Activism

Someone is spray painting Christine Blasey Ford’s testimony on the campus of Brett Kavanaugh’s alma mater

This Monday morning, the entrance to Yale University Law School was spray-painted with words from the testimony of Dr. Christine Blasey Ford. The school is the alma mater of Brett Kavanaugh, the now-confirmed Supreme Court Justice who Ford accused of sexually assaulting her when they were both in high school.

“Indelible in the hippocampus is the laughter…” reads white-lettered graffiti on the Sterling Law building on Yale’s campus in New Haven, Connecticut.

The quote is from Ford’s testimony last month during Kavanaugh’s confirmation hearing.

“Indelible in the hippocampus is the laughter, the uproarious laughter between the two, and their having fun at my expense,” Ford said in response to a question from Sen.
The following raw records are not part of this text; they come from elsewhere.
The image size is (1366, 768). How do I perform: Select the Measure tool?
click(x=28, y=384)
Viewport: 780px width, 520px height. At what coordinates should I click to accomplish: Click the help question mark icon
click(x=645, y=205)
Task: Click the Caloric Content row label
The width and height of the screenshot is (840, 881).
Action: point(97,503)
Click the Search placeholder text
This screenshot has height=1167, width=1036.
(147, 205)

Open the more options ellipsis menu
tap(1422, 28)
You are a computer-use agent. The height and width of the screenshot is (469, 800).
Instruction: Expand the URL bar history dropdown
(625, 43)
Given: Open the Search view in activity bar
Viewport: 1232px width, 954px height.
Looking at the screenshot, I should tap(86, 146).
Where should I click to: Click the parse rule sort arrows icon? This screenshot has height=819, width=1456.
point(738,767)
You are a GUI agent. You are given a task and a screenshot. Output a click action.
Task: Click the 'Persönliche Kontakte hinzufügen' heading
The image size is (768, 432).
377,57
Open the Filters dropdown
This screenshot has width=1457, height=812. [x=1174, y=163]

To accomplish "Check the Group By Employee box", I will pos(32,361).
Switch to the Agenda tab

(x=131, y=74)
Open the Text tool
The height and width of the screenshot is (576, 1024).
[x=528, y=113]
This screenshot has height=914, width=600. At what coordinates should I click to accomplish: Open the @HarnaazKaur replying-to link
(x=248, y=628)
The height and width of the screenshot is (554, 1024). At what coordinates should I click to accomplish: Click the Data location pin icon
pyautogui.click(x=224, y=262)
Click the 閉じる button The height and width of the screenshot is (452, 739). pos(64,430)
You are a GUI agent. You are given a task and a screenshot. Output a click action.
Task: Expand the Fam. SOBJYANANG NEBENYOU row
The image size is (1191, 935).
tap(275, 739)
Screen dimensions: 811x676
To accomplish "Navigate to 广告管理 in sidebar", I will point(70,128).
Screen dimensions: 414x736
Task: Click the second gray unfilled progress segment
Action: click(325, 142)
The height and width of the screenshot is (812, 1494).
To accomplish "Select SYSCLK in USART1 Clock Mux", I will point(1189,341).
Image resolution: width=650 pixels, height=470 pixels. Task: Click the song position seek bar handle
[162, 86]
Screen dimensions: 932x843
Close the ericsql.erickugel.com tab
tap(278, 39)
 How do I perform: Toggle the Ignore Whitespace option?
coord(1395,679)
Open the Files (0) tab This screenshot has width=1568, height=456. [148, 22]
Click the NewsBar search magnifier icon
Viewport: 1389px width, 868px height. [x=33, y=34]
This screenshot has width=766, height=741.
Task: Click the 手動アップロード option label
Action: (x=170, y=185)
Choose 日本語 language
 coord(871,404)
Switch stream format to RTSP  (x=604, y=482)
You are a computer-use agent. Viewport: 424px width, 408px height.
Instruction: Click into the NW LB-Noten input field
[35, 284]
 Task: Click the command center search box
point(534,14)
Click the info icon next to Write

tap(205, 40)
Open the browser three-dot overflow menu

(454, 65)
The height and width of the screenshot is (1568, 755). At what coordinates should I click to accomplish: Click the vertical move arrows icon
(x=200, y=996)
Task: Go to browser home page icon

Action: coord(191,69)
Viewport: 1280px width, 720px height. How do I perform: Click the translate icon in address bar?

Patrick Leahy (D-VT.)

“I was underneath one of them while the two laughed. Two friends having a really good time with one another,” she continued, referring to Kavanaugh and his friend.

The graffiti was soon washed away, but other quotes began popping up around campus.

“I thought that Brett was accidentally going to kill me,” another quote read.

“I have had to relive my trauma in front of the entire world,” read another quote emblazoned across a set of doors.

Speaking to HuffPost, former ThinkProgress reporter and current Yale law student Laurel Raymond said the graffiti is powerful because it’s appears on the front of the law school which is the “symbol of the institution.”

“Something about the permanence of paint speaks to how deeply betrayed and disappointed people feel,” Raymond said. “There’s still a lot of anger and disappointment in the halls of [Yale Law]. I think in particular, a lot of female students feel very fundamentally betrayed. But also very determined to change things for the better.”

“One thing you learn in law school is that process affects results,” Raymond said, adding that the past few weeks have been “a reminder that the processes that put people in power aren’t equally accessible and don’t value people —women, people of color, and people from non-elite backgrounds particularly — equally.”